▶ PETUNJUK: Tuliskan kembali tanpa perubahan baris-baris di bawah ini, mulai dari baris yang memuat "supervision (417, 738)" sampai baris terakhir, termasuk kedua baris tersebut.

▶ BAHAN YANG DISEDIAKAN:
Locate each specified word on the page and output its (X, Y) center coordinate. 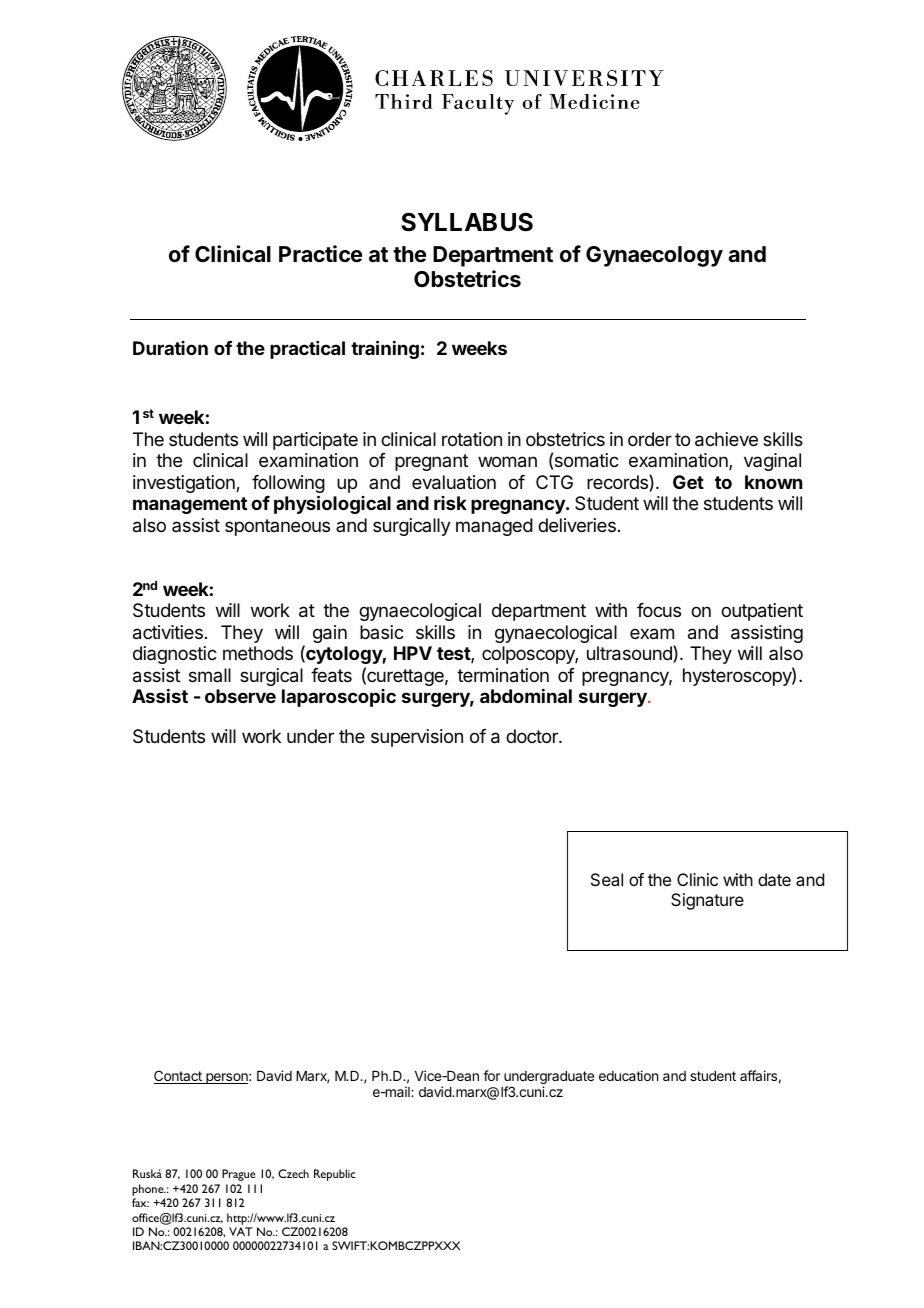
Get (688, 482)
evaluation (454, 482)
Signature (707, 901)
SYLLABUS (467, 222)
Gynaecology (654, 256)
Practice (320, 254)
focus (659, 610)
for (491, 1075)
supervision (417, 738)
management (190, 505)
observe (240, 696)
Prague (239, 1175)
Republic (334, 1175)
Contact (179, 1077)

▶ JAWABAN:
supervision (417, 738)
management (190, 505)
observe (240, 696)
Prague (239, 1175)
Republic (334, 1175)
Contact (179, 1077)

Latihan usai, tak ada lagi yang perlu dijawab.